Stored items
>> begin

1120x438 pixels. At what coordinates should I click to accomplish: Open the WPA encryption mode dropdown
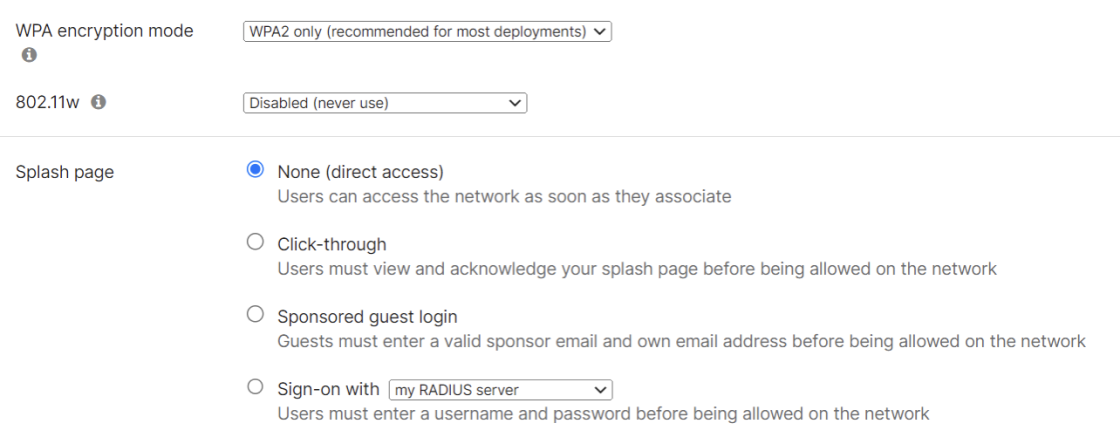click(427, 31)
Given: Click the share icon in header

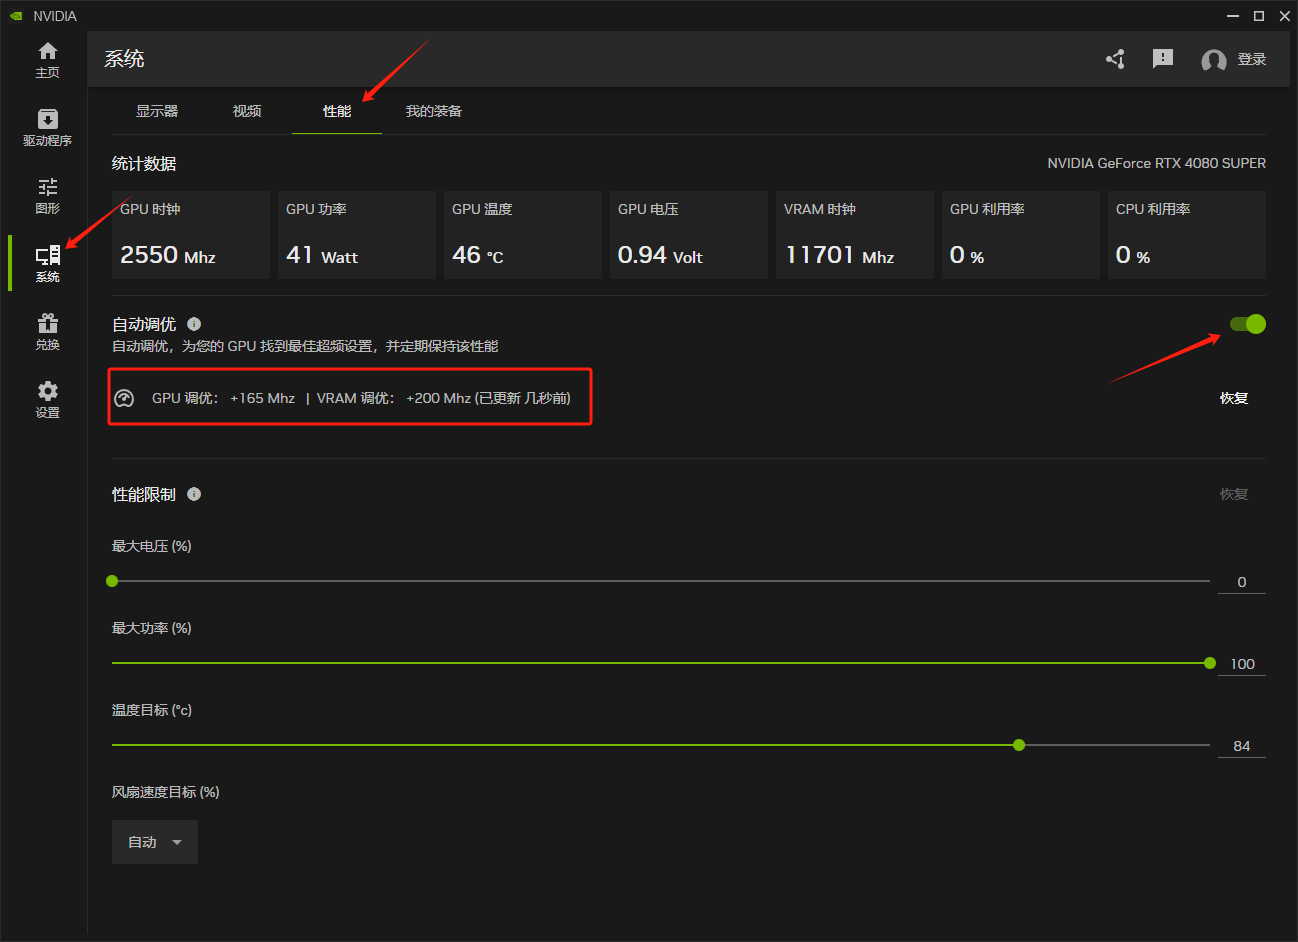Looking at the screenshot, I should pyautogui.click(x=1115, y=60).
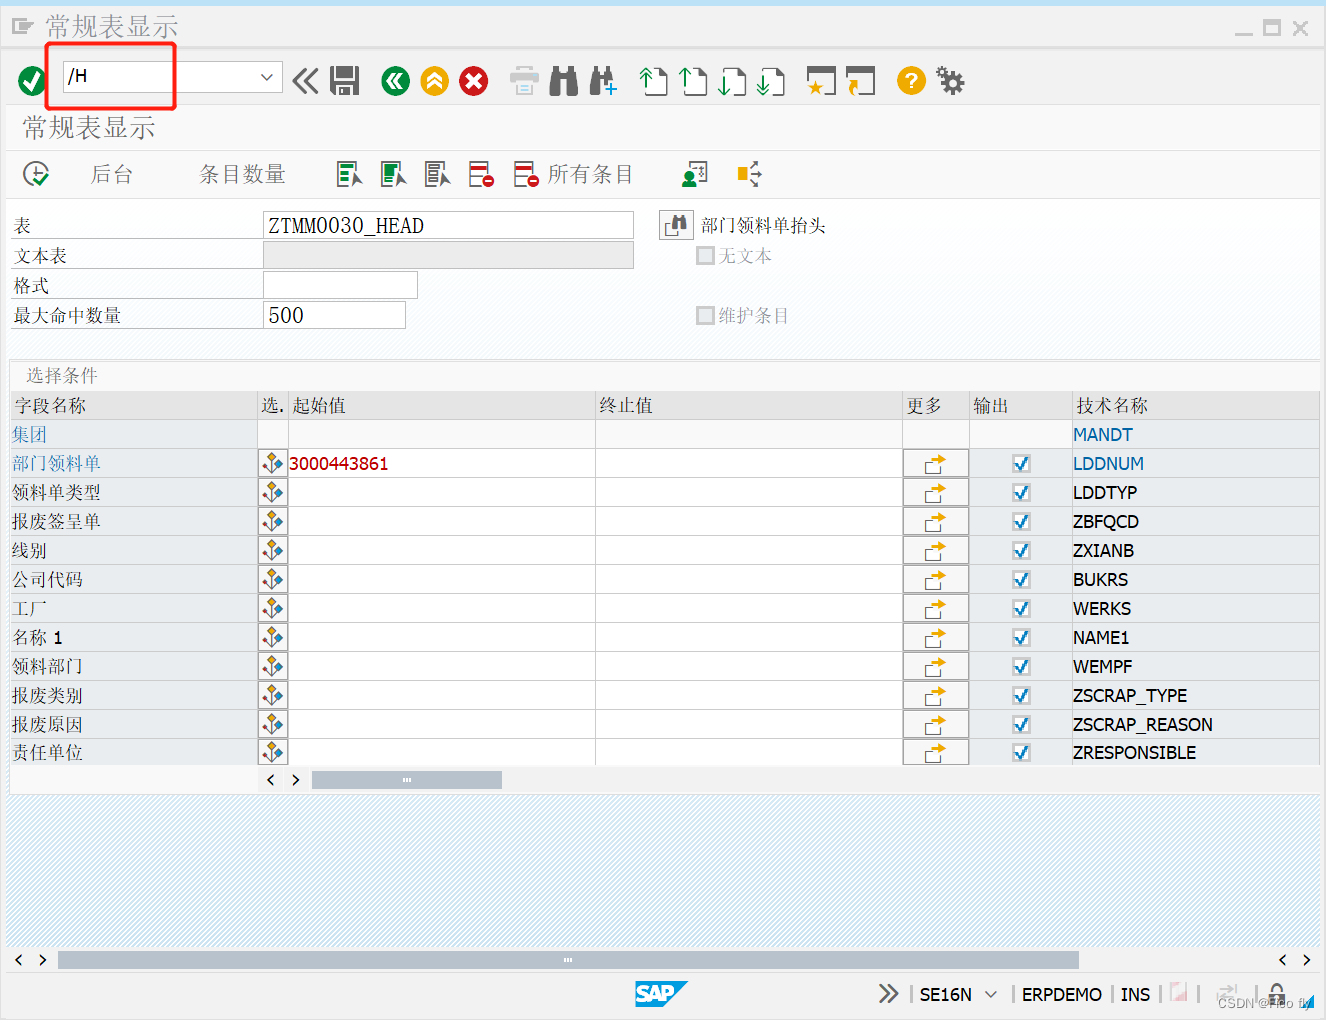This screenshot has width=1326, height=1020.
Task: Execute the query with the clock icon
Action: (36, 173)
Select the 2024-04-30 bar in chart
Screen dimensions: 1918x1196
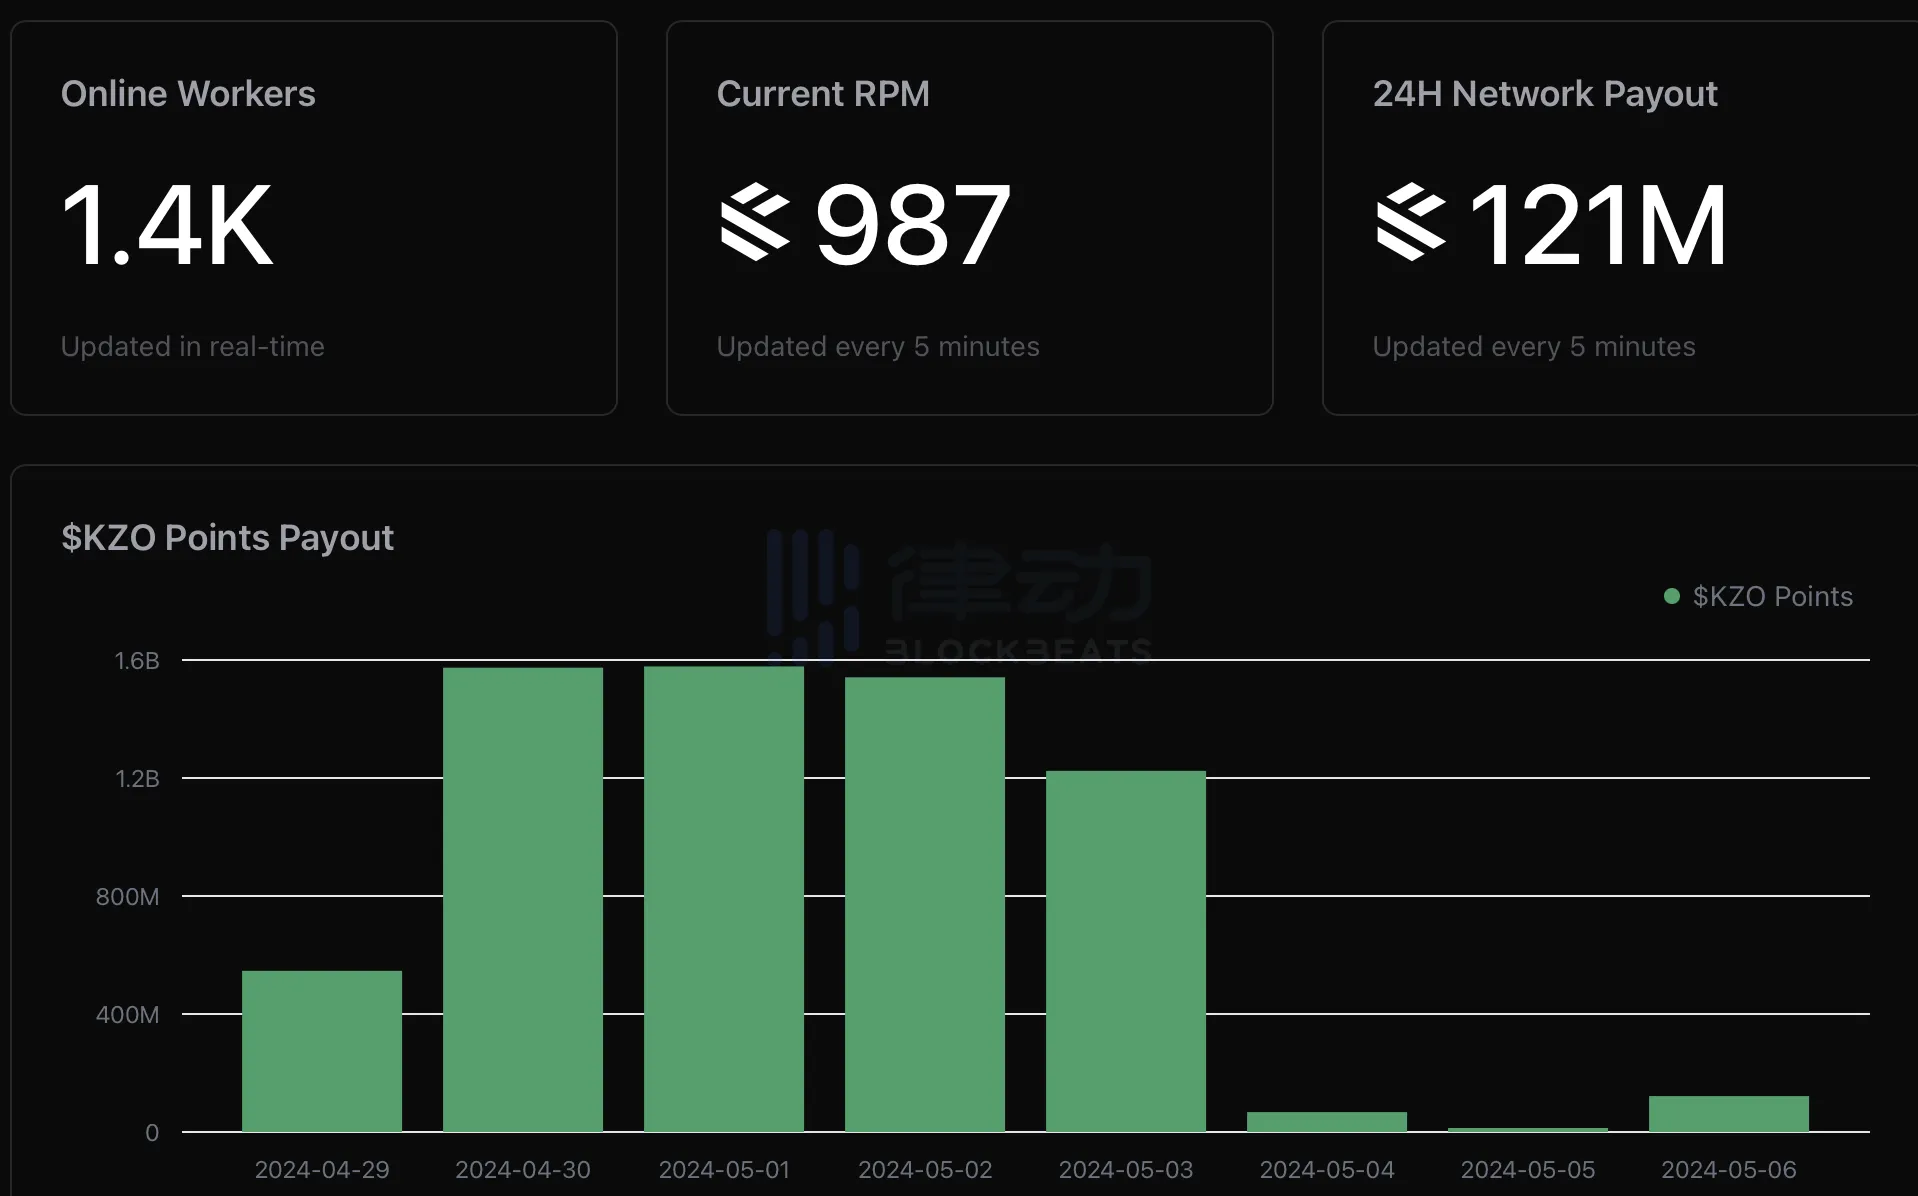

>> end

__SET PROBLEM__. Rewrite every row above with "dropdown" changed to "menu" and nothing else altered. Leave the pictures out.

__CORRECT RESULT__.
1120x438 pixels. At what coordinates should I click to accomplish: Open the WPA encryption mode menu
click(427, 31)
Given: Click the share icon in header

Looking at the screenshot, I should pyautogui.click(x=1115, y=60).
This screenshot has width=1326, height=1020.
Task: Execute the query with the clock icon
Action: (36, 173)
Select the 2024-04-30 bar in chart
Screen dimensions: 1918x1196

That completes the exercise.